===== Texto proporcionado =====

Quizá fue en noviembre de 2007 la última vez que estuvimos reunidos fuera de la Ciudad de México. La Universidad Autónoma Benito Juárez de Oaxaca hizo a Julio Scherer un merecido homenaje, y Carlos y yo fuimos invitados a participar en la ceremonia. El acontecimiento coincidió con la feria del libro que con éxito creciente organiza un grupo de jóvenes emprendedores e intelectuales. La oferta editorial era tan vasta, y tan intenso el afán adquisidor de Monsiváis –quien no compraba únicamente libros, sino piezas de artesanía y antigüedades–, que pronto se quedó sin fondos. Acudí en su auxilio con un pequeño préstamo que para mi satisfacción Carlos no se ocupó en saldar, lo cual me complació porque, aunque fuera por esa minúscula razón y por un momento quedé convertido, yo que como muchos fuimos deudores de Carlos, en su orgulloso acreedor.

En los últimos años tuve otra gran satisfacción: el recibir distinciones que él merecidamente había tenido antes. Así fue, por ejemplo, con el Doctorado Honoris Causa de la Universidad Autónoma Metropolitana, uno de los muchos galardones con que Carlos fue premiado. Sonreí contento al ver su rostro riente en la pared donde esa institución muestra los retratos de sus doctores honoríficos.

=====

## Tus tareas
• a. Responde según el texto sobre Monsiváis:
(i) ¿Qué universidad rindió homenaje a Julio Scherer en noviembre de 2007?
(ii) Además de libros, ¿qué compraba Monsiváis en la feria?
(iii) ¿Qué institución otorgó a Carlos el Doctorado Honoris Causa que se menciona?
• b. Extrae del texto sobre Monsiváis el fragmento que empieza en "En los últimos" y termina en "sus doctores honoríficos.".
• c. Escribe cómo sigue el texto sobre Monsiváis a partir de su última oración.
Los datos no tienen ningún papel en esto.

===== Datos proporcionados =====

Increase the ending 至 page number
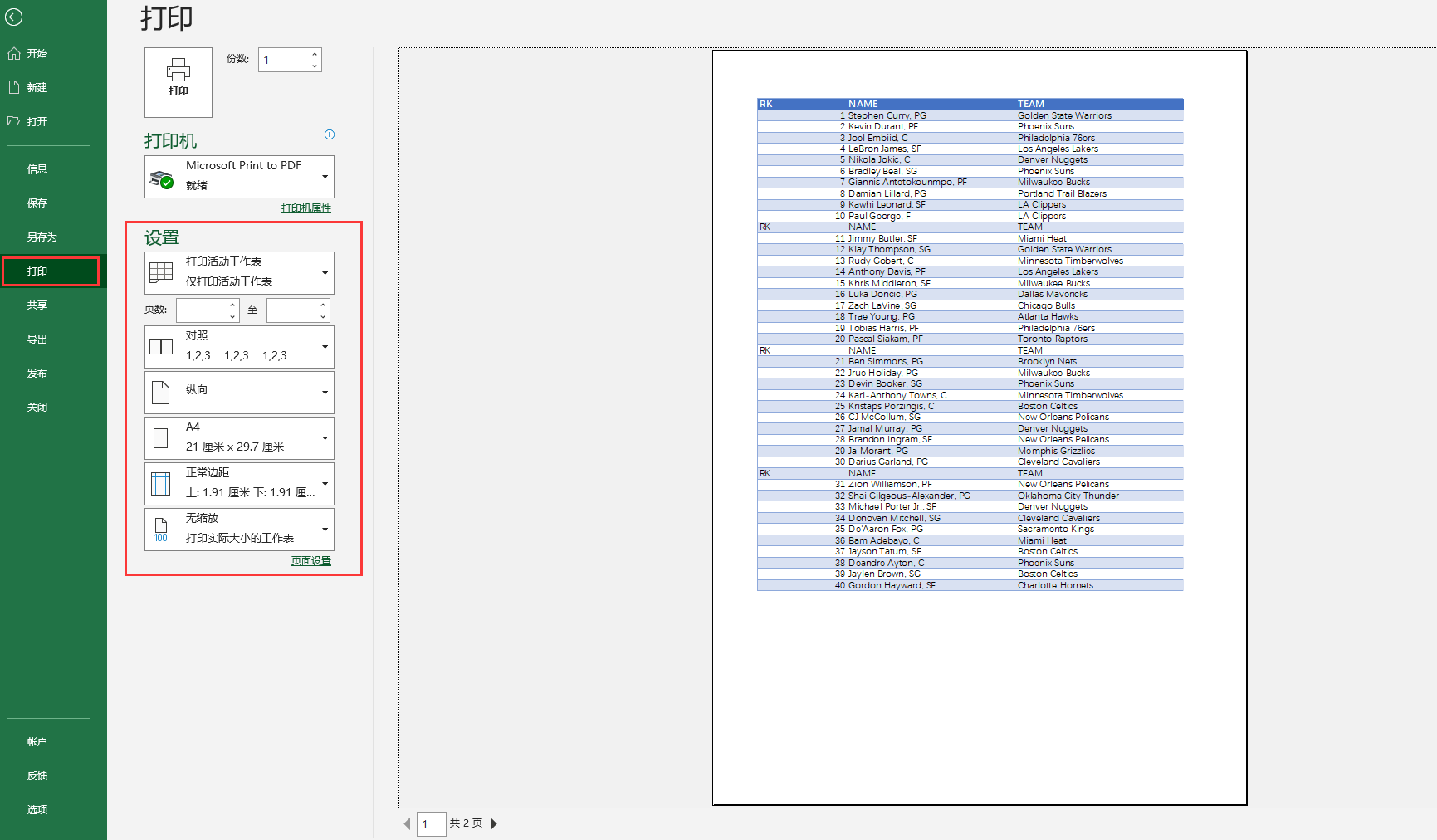The image size is (1437, 840). [x=323, y=305]
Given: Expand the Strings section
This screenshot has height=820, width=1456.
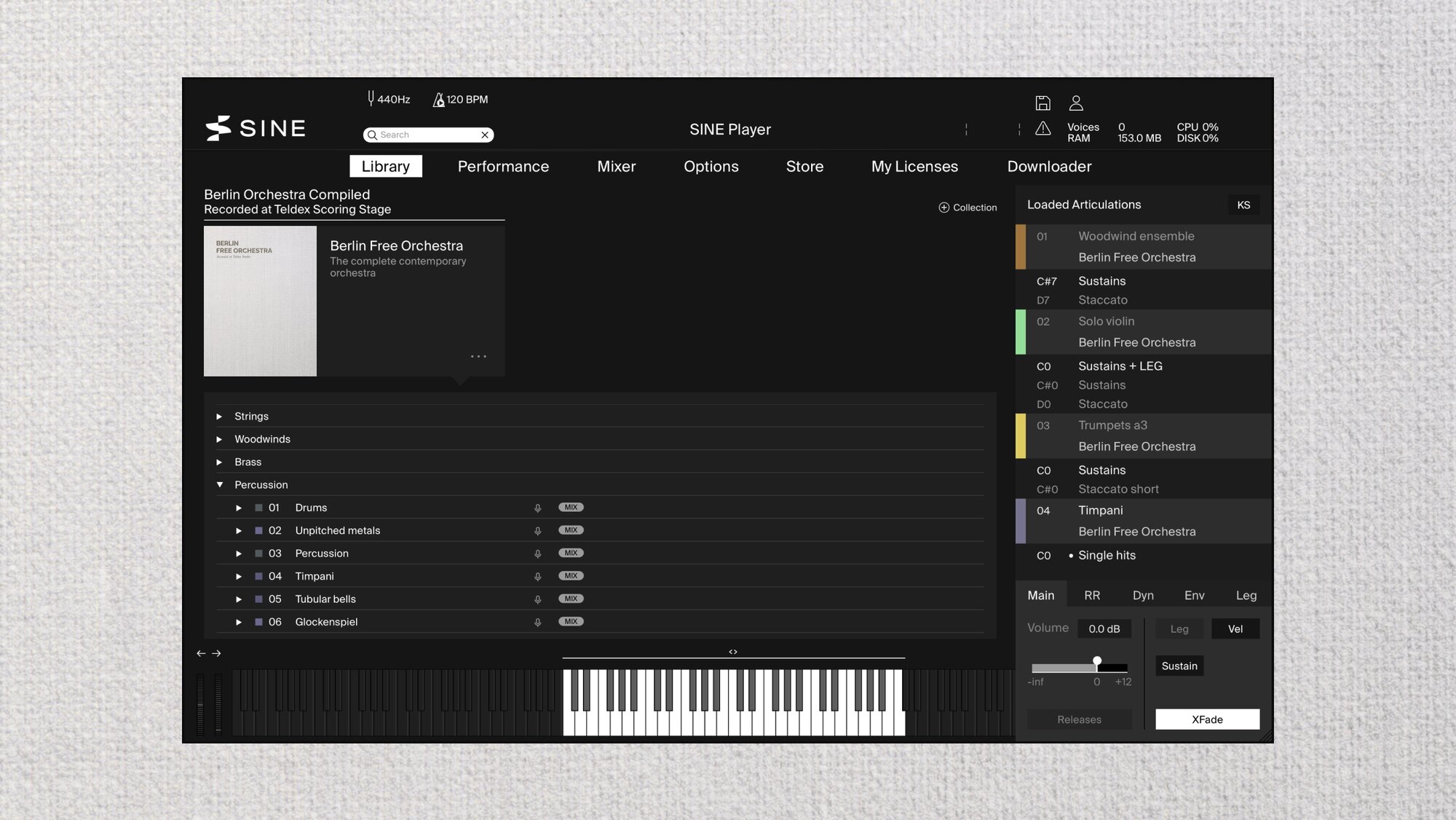Looking at the screenshot, I should pyautogui.click(x=219, y=416).
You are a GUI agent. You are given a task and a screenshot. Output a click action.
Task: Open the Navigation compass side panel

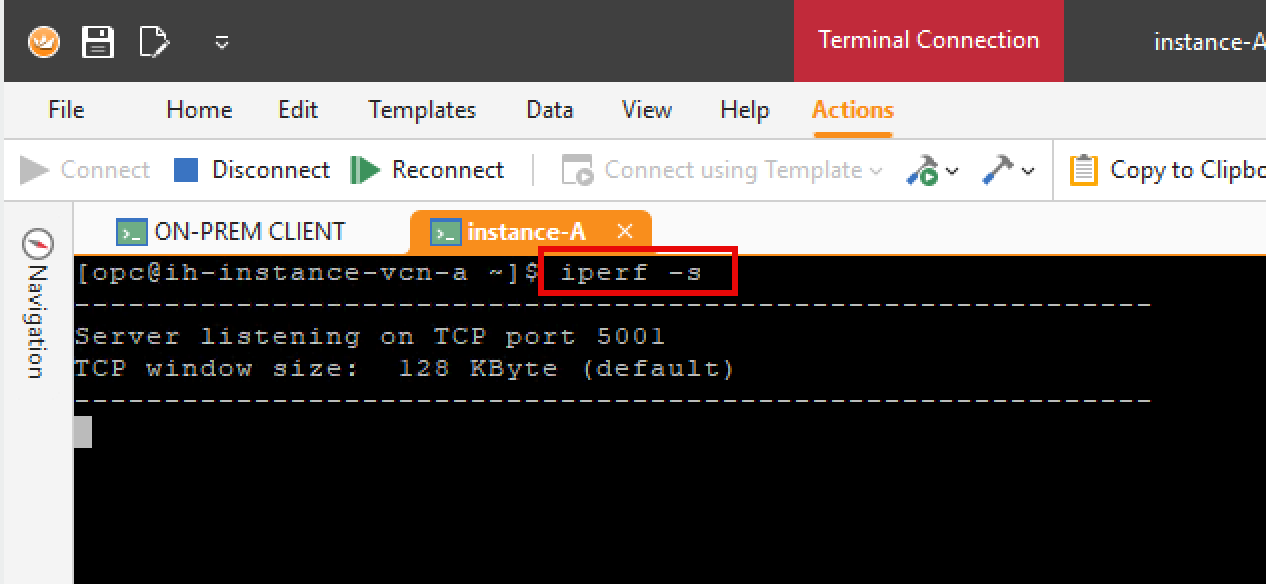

=====

## Problemas resueltos
• a.
(i) La Universidad Autónoma Benito Juárez de Oaxaca.
(ii) Piezas de artesanía y antigüedades.
(iii) La Universidad Autónoma Metropolitana.

• b.
En los últimos años tuve otra gran satisfacción: el recibir distinciones que él merecidamente había tenido antes. Así fue, por ejemplo, con el Doctorado Honoris Causa de la Universidad Autónoma Metropolitana, uno de los muchos galardones con que Carlos fue premiado. Sonreí contento al ver su rostro riente en la pared donde esa institución muestra los retratos de sus doctores honoríficos.

• c.
Supe también que Monsiváis había sido elegido académico de la lengua, si bien no ocupó nunca la silla correspondiente. A la hora de su fallecimiento, Margo Glantz, genuinamente entristecida por la pérdida de su amigo dilecto, pidió que la Academia Mexicana de la Lengua publicara una esquela de condolencia, aunque Carlos no hubiera pertenecido a ella. Se equivocaba: Diego Valadés recordó que sí había sido académico, por más que nunca pronunciara su discurso de ingreso.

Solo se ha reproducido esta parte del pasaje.